------ Material for this task ------

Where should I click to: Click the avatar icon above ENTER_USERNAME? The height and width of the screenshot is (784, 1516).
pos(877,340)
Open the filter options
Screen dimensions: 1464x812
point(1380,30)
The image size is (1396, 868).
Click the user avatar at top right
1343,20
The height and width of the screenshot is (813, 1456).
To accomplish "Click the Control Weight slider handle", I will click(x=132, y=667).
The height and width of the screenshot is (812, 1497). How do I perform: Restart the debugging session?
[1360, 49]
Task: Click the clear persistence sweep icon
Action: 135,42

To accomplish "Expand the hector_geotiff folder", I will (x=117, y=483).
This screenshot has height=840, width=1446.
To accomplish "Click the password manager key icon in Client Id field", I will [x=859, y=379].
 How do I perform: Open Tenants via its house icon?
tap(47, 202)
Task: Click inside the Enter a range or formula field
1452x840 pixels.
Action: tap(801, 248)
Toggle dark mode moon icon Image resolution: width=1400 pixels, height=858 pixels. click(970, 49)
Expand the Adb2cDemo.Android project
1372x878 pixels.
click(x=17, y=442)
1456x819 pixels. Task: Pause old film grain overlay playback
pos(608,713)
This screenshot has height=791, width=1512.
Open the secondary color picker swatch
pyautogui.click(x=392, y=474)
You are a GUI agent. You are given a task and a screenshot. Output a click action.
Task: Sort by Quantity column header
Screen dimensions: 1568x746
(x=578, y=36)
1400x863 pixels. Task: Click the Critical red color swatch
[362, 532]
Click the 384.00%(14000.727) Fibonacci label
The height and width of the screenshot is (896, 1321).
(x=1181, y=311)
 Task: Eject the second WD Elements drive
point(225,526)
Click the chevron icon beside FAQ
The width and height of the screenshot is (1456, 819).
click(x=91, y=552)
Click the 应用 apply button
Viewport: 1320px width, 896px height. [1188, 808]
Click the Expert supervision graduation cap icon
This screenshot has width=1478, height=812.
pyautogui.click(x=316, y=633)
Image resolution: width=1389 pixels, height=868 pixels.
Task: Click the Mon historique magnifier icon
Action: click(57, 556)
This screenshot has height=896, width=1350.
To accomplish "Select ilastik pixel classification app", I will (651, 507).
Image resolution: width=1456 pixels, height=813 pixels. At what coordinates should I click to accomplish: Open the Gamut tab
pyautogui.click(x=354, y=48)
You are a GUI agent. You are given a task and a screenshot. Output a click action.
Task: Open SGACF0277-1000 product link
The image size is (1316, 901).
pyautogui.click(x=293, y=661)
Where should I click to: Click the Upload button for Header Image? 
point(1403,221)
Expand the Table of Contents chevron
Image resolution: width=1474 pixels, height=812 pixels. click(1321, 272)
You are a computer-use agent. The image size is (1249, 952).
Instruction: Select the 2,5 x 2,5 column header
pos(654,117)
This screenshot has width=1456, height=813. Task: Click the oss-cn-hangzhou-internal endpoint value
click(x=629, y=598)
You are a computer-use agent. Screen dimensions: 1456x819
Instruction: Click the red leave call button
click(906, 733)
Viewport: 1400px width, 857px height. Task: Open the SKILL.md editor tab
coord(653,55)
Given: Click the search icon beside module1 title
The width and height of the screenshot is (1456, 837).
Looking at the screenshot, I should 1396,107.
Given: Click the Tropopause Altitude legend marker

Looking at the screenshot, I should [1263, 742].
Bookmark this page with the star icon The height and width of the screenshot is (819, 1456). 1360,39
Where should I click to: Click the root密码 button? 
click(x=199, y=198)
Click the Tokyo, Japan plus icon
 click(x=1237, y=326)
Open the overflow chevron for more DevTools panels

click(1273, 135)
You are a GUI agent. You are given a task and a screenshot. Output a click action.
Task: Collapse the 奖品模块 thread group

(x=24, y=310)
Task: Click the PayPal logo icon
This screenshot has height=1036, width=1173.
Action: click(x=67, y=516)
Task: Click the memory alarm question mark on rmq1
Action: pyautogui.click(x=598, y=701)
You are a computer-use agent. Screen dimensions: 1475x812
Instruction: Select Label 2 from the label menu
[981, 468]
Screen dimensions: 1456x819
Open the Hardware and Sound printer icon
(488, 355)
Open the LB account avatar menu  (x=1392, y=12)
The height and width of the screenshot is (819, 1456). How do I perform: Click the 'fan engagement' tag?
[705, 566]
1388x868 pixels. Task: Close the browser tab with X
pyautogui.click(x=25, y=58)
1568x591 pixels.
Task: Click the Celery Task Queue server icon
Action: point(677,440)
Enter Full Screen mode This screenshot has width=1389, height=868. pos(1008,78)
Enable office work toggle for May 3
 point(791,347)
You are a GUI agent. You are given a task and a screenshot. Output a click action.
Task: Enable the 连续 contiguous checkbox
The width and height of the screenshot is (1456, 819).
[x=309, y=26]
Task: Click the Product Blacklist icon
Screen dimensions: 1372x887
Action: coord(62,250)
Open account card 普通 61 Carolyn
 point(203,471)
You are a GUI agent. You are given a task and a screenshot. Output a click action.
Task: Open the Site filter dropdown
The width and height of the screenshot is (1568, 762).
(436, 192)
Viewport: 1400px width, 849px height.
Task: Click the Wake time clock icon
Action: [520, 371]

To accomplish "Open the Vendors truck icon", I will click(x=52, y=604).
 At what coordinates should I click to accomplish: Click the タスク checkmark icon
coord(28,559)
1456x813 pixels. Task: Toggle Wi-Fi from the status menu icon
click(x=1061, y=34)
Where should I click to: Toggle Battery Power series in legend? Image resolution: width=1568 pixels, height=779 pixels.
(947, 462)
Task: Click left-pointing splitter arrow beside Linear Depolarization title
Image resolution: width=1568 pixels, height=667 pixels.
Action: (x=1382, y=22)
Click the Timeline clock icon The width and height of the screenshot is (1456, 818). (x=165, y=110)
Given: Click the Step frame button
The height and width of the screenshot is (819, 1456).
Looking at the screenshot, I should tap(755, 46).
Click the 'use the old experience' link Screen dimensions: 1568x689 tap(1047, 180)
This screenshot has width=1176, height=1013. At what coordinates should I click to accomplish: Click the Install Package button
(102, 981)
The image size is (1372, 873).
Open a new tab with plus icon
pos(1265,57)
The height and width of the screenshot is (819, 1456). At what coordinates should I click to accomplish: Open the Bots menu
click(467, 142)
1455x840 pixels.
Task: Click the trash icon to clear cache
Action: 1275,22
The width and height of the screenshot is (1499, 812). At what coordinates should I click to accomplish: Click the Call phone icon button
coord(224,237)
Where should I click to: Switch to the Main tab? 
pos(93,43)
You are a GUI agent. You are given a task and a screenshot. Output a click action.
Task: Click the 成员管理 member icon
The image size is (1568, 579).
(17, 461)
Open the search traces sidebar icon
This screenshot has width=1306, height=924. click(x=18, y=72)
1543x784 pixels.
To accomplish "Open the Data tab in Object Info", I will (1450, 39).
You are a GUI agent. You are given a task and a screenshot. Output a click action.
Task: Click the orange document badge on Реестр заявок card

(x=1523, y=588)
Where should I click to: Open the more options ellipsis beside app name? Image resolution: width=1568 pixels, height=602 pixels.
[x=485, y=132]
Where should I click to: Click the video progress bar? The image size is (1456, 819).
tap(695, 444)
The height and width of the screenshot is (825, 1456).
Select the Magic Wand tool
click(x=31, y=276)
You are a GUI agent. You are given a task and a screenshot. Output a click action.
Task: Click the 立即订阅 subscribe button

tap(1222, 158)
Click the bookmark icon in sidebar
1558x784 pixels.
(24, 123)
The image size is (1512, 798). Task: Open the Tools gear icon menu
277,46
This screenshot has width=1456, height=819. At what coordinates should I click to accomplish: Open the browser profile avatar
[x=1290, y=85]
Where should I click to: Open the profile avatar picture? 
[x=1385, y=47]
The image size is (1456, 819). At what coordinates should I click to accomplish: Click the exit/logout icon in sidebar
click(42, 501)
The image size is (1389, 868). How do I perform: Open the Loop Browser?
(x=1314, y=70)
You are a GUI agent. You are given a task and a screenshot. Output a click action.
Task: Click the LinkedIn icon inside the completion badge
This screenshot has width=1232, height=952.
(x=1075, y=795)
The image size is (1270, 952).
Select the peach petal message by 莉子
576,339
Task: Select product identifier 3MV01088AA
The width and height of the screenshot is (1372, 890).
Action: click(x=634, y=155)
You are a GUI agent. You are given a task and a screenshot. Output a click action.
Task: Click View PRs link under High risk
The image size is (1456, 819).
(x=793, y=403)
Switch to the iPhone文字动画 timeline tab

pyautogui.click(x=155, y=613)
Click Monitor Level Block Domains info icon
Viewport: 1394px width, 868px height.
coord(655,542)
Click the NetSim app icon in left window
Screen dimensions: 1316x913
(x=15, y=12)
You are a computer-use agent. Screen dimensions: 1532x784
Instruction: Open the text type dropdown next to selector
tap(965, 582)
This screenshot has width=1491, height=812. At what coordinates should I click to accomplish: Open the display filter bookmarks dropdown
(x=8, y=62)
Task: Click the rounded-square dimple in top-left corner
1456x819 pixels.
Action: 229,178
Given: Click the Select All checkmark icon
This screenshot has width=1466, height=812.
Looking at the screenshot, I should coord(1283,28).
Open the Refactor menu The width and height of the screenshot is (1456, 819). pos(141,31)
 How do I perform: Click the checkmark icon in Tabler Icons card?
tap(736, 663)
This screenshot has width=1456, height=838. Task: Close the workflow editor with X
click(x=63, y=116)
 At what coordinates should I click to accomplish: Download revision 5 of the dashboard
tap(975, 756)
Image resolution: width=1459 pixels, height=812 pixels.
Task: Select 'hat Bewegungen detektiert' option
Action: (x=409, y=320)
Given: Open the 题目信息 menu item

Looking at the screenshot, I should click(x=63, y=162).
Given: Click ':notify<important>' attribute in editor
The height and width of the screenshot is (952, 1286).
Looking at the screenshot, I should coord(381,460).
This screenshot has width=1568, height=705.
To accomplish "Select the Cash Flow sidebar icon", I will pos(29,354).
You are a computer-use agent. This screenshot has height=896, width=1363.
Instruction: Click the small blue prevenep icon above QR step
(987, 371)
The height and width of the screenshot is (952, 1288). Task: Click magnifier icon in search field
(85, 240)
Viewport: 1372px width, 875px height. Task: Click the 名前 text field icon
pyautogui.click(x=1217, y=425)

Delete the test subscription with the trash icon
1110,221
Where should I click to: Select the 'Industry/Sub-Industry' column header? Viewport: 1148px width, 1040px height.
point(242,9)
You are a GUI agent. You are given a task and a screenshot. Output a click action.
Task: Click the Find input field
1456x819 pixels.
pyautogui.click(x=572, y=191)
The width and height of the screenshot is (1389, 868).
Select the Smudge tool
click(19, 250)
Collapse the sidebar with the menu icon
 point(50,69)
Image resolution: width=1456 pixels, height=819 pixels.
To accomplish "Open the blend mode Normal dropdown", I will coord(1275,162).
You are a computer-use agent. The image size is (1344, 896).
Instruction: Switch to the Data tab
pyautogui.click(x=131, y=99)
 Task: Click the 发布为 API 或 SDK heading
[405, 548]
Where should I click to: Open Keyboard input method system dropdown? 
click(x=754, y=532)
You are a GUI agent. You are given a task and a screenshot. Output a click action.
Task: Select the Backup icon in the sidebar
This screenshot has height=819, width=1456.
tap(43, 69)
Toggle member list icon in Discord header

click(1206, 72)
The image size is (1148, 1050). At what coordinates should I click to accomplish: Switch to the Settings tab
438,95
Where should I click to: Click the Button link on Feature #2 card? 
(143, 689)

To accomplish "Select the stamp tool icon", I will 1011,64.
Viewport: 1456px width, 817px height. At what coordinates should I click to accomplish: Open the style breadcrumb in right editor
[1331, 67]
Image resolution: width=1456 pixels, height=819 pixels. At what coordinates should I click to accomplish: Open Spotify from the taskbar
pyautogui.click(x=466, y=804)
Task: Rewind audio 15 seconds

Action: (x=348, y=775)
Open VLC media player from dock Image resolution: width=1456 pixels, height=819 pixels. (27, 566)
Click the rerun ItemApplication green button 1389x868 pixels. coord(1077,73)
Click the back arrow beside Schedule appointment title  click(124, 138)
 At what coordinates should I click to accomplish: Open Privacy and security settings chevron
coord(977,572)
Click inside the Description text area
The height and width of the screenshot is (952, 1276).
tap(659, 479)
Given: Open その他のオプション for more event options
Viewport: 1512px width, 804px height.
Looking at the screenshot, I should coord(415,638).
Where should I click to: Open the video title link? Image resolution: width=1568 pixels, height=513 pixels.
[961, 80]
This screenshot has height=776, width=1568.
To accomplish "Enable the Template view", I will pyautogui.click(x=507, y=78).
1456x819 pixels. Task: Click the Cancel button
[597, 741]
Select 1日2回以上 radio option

------

Task prompt -
Nothing but the lines from the one containing "Click the back" through the last line of the data above should be set down, word for word.

Answer space -
Click the back arrow beside Schedule appointment title  click(124, 138)
 At what coordinates should I click to accomplish: Open Privacy and security settings chevron
coord(977,572)
Click inside the Description text area
The height and width of the screenshot is (952, 1276).
tap(659, 479)
Given: Open その他のオプション for more event options
Viewport: 1512px width, 804px height.
Looking at the screenshot, I should coord(415,638).
Where should I click to: Open the video title link? Image resolution: width=1568 pixels, height=513 pixels.
[961, 80]
This screenshot has height=776, width=1568.
To accomplish "Enable the Template view", I will pyautogui.click(x=507, y=78).
1456x819 pixels. Task: Click the Cancel button
[597, 741]
Select 1日2回以上 radio option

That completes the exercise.